Le jugement sera confirmé sur ce point, sauf en ce qu’il a condamné solidairement la société NATIXIS FINANCEMENT avec la CEPAC, s’agissant en réalité d’une condamnation in solidum.
Sur les demandes de dommages et intérêts formées par Madame X
C’est par des motifs pertinents en fait et en droit que le premier juge, faisant valoir que Madame X avait subi un préjudice matériel et moral issu des prélèvements indus sur son compte alors qu’elle avait effectué un regroupement et un rachat de crédit pour payer ses dettes, a condamné l’organisme prêteur et la société NATIXIS FINANCEMENT à lui verser la somme de 800 euros en réparation du préjudice moral et financier subi par cette dernière, somme qui répare intégralement ces préjudices.
Le jugement déféré sera infirmé en ce qu’il a prononcé une condamnation solidaire alors qu’il s’agit d’une condamnation in solidum.
S’agissant de la condamnation de la société NATIXIS FINANCEMENT et celle de la société CEPAC à verser à Madame X la somme de 800 euros au titre des prélèvements indus, le préjudice subi par cette dernière du fait de ces prélèvements a déjà été réparé. Le jugement déféré sera donc infirmé sur ce point.

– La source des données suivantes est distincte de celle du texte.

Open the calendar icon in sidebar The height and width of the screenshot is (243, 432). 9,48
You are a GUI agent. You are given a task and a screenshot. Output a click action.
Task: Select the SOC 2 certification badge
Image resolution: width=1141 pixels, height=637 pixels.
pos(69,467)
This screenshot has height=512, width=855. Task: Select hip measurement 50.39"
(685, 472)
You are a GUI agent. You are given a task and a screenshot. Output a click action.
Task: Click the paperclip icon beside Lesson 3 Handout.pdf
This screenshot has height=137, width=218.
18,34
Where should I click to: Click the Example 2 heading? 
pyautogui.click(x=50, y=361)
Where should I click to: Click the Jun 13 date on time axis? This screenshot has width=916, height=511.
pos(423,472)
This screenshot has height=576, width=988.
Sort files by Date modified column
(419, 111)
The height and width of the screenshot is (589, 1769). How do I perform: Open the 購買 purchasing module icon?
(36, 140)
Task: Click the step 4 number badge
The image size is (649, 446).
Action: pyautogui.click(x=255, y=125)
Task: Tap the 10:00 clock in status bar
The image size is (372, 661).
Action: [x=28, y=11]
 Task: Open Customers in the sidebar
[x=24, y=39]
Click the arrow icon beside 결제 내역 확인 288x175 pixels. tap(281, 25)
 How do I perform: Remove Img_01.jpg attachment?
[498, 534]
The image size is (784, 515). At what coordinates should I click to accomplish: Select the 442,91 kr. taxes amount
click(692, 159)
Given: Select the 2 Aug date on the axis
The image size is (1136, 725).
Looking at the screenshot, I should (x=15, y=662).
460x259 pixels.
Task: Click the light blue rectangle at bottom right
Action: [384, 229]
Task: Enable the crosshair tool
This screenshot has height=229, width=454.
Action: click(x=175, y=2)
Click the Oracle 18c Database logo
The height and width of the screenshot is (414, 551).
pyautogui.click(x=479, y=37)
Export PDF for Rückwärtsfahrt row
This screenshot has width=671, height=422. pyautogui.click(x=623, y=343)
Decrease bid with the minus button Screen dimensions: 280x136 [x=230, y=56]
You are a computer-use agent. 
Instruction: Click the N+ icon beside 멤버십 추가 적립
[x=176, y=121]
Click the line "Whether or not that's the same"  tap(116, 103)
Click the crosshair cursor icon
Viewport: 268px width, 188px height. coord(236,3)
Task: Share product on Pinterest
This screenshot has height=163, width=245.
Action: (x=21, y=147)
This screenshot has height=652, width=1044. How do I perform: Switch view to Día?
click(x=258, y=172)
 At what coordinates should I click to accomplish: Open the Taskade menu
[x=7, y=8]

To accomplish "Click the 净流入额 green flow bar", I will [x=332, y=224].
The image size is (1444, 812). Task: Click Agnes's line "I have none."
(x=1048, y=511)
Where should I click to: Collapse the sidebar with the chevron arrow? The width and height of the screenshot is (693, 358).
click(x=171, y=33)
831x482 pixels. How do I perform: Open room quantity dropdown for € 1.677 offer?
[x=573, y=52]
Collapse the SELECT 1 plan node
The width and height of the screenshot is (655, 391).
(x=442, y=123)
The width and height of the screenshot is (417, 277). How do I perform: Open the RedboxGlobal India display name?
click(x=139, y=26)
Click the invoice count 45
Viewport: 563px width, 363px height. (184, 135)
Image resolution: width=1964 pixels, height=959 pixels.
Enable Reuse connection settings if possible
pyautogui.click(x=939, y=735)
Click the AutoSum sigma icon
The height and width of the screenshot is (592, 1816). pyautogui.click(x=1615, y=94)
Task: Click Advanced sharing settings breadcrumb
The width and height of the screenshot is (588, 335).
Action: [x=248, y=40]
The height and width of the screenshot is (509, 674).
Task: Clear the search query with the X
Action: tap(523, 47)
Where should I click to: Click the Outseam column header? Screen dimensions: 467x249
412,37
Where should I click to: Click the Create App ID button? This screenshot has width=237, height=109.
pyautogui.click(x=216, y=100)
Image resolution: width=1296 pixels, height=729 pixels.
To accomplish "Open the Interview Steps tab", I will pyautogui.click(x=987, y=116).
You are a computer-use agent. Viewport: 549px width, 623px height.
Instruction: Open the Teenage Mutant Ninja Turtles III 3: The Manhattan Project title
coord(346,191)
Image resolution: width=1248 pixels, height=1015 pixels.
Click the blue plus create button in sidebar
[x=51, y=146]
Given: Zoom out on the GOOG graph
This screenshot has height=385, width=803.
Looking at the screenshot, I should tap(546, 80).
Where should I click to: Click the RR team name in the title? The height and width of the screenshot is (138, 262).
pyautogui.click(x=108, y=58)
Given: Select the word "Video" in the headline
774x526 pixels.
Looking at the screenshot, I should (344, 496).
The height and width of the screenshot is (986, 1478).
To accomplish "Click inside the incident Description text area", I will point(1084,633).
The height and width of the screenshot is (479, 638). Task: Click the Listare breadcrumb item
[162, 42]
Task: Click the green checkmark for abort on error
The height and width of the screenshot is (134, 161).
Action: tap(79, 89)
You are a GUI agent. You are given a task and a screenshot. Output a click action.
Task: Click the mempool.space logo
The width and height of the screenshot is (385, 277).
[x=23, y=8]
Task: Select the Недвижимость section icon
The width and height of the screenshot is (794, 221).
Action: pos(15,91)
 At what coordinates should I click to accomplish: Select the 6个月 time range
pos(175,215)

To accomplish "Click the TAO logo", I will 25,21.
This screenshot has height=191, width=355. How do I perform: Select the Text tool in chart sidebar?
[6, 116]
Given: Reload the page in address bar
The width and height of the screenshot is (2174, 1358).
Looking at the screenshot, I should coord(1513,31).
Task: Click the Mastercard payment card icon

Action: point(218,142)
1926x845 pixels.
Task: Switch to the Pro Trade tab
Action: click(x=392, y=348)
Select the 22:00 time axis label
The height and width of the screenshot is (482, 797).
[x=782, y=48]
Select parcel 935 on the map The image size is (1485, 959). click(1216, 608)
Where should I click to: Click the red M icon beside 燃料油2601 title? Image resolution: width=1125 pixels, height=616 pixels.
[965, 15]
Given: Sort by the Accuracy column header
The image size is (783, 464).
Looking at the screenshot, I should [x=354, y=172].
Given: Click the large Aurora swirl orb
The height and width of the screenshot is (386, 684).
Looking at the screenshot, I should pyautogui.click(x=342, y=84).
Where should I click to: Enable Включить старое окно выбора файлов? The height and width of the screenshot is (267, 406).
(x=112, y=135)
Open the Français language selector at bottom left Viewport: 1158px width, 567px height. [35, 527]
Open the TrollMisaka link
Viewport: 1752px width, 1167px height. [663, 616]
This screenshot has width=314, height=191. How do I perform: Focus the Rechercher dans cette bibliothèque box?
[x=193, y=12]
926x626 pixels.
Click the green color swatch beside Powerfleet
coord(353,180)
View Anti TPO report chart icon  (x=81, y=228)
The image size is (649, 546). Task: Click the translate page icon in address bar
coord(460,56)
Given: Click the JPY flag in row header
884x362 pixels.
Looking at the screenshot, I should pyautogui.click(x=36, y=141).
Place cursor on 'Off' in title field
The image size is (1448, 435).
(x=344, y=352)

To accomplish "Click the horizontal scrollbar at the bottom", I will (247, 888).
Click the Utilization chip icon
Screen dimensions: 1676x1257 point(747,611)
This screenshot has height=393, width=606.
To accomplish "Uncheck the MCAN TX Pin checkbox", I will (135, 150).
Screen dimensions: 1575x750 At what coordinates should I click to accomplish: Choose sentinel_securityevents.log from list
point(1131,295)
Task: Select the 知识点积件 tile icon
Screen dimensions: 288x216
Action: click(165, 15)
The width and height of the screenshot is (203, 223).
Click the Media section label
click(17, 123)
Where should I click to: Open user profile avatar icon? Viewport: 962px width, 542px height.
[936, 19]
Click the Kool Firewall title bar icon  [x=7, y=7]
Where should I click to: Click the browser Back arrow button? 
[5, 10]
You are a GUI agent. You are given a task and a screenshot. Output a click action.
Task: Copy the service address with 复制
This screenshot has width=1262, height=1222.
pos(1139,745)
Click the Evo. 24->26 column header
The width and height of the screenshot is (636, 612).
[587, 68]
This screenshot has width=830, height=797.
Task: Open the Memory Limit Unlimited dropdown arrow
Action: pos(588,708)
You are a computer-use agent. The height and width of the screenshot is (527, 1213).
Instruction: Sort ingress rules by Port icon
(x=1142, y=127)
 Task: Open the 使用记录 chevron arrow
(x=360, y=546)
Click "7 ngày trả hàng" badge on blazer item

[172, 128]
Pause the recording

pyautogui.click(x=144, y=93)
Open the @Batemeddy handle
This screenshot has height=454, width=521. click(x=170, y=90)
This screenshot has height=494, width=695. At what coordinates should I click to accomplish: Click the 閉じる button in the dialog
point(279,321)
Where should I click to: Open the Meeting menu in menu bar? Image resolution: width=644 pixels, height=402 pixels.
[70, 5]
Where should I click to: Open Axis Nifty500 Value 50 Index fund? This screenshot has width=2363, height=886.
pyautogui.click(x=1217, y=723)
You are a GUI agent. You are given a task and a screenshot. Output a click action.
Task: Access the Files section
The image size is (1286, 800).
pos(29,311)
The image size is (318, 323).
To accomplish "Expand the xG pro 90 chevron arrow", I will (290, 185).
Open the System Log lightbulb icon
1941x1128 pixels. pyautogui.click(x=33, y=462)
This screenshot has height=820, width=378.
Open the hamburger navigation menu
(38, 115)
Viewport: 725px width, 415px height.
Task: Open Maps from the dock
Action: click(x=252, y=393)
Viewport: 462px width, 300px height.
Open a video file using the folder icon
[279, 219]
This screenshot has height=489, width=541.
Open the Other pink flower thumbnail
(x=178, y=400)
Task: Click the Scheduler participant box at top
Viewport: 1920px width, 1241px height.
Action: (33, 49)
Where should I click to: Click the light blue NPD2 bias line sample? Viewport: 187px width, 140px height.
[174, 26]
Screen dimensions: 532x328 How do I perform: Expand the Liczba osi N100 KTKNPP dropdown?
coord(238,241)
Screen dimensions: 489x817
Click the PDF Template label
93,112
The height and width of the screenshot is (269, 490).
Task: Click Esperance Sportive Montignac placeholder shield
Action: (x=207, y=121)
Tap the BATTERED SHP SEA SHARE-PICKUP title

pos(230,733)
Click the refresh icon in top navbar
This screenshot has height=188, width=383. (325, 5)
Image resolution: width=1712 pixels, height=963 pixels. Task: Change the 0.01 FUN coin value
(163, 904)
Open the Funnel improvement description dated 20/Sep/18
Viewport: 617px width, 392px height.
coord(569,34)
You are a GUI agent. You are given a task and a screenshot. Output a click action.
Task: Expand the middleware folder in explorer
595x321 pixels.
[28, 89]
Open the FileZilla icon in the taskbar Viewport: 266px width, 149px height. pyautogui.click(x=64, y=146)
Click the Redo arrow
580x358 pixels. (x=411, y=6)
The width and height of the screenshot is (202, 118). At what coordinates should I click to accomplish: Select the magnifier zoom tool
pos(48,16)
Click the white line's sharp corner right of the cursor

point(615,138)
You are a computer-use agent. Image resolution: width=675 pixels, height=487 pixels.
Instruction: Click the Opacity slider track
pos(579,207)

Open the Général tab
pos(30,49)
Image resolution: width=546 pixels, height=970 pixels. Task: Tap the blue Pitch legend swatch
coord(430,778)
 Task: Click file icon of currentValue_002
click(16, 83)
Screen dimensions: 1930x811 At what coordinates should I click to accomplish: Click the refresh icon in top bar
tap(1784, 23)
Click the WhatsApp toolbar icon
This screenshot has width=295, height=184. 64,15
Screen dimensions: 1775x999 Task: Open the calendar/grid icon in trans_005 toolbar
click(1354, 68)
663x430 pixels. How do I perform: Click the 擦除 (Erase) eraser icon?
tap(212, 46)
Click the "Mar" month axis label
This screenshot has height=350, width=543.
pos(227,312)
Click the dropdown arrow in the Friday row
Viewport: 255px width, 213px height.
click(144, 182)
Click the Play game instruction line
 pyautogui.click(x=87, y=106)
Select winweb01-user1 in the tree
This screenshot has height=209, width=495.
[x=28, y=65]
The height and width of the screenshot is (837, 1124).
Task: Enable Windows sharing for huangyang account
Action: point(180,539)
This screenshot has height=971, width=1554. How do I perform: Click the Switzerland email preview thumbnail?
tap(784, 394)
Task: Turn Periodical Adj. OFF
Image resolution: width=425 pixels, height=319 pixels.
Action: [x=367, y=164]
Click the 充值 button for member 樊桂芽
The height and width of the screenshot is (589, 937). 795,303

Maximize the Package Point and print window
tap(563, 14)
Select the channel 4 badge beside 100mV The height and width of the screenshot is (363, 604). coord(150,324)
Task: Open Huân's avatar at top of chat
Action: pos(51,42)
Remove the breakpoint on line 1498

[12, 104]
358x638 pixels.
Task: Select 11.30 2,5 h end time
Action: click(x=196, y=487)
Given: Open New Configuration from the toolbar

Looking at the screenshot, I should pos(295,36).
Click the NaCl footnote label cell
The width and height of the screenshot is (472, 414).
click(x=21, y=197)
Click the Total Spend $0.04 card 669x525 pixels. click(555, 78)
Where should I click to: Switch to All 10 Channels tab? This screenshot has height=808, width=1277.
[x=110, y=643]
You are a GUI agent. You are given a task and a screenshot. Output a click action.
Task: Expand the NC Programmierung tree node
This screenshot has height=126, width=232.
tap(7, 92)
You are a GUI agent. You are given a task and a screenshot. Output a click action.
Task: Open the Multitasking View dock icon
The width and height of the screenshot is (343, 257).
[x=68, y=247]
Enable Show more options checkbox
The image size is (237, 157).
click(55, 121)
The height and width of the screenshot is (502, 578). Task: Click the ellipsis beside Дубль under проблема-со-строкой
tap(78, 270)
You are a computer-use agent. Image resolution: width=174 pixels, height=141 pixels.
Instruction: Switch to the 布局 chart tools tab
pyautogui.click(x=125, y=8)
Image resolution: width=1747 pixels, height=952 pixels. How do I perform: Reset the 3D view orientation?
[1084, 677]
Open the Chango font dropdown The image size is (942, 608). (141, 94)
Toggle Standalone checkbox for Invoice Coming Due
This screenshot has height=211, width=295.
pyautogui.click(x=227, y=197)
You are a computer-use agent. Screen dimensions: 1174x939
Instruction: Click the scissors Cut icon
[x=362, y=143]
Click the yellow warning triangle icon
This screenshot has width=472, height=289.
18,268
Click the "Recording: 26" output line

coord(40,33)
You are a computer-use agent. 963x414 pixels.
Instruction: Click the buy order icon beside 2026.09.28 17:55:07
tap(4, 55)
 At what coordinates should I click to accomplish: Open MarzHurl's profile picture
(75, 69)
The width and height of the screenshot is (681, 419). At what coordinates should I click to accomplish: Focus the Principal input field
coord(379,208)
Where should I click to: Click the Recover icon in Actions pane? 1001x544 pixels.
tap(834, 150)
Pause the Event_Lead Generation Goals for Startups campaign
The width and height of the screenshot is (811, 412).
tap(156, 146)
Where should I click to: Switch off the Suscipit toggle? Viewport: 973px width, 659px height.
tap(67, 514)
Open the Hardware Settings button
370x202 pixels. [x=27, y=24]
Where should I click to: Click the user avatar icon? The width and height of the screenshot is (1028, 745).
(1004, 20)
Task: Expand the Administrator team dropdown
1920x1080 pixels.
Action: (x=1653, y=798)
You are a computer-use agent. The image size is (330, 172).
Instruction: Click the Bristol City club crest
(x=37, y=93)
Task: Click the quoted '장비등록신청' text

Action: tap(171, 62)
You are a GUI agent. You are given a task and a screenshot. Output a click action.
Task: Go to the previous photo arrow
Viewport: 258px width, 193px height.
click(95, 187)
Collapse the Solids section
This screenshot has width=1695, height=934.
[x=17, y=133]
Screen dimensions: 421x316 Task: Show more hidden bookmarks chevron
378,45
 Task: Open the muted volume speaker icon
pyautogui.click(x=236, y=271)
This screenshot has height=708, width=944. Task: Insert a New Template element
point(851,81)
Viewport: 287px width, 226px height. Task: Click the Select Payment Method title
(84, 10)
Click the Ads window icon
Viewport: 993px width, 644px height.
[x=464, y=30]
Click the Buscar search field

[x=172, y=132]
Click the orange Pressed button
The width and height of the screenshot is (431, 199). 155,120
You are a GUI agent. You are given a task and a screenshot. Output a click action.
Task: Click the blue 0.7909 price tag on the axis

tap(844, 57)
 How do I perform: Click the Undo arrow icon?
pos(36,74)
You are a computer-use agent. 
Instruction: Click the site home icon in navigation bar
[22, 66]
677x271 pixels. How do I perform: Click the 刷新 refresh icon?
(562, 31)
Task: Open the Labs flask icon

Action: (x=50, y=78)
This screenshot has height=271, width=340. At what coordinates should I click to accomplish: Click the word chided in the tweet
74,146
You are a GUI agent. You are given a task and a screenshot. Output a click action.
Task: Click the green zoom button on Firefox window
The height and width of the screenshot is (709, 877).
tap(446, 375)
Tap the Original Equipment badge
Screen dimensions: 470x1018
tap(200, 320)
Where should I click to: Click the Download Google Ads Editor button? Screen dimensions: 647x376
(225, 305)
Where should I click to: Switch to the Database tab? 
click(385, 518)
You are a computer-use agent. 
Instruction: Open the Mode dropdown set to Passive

Sur l’article 700 du code de procédure civile et sur les dépens
Il n’est pas équitable de laisser à la charge de Madame X les frais irrépétibles qu’elle a exposés en première instance, non compris dans les dépens. Le jugement déféré sera confirmé en ce qu’il a condamné la société CEPAC et la société NATIXIS FINANCEMENT à lui verser la somme
de 2000 euros sur le fondement de l’article 700 du code de procédure civile. Il sera infirmé en ce qu’il s’agit, non d’une condamnation solidaire, mais d’une condamnation in solidum.
Défaillante en son appel, la société NATIXIS FINANCEMENT sera déboutée de sa demande fondée sur l’article 700 du code de procédure civile.
Les dépens de première instance et d’appel seront mis à la charge in solidum de la société CEPAC et de la société NATIXIS FINANCEMENT.
PAR CES MOTIFS,
La cour, statuant par arrêt contradictoire, par mise à disposition au greffe,
PRONONCE l’irrecevabilité des conclusions de Madame Y X,
CONFIRME le jugement déféré en ce qu’il a déclaré recevable l’action formée par Madame Y X à l’encontre de la société NATIXIS FINANCEMENT, en ce qu’il a condamné la société CAISSE D’EPARGNE PROVENCE ALPES CORSE et la société NATIXIS FINANCEMENT à verser à Madame Y X la somme de 2138,66 euros avec intérêts au taux légal à compter du 24 octobre 2014, celle de 800 euros de dommages et intérêts en réparation de son préjudice moral et financier, celle de 2000 euros sur le fondement de l’article 700 du code de procédure civile et en ce qu’il a condamné la société CAISSE D’EPARGNE PROVENCE ALPES CORSE et la société NATIXIS FINANCEMENT aux entiers dépens,
INFIRME pour le surplus,
DIT que la condamnation de la société CAISSE D’EPARGNE PROVENCE ALPES CORSE et de la société NATIXIS FINANCEMENT n’est pas une condamnation solidaire mais une condamnation in solidum,
REJETTE la demande de dommages et intérêts formée par Madame Y X au titre des prélèvements abusifs,
CONDAMNE in solidum la société CAISSE D’EPARGNE PROVENCE ALPES CORSE et la société NATIXIS FINANCEMENT aux dépens de la présente instance.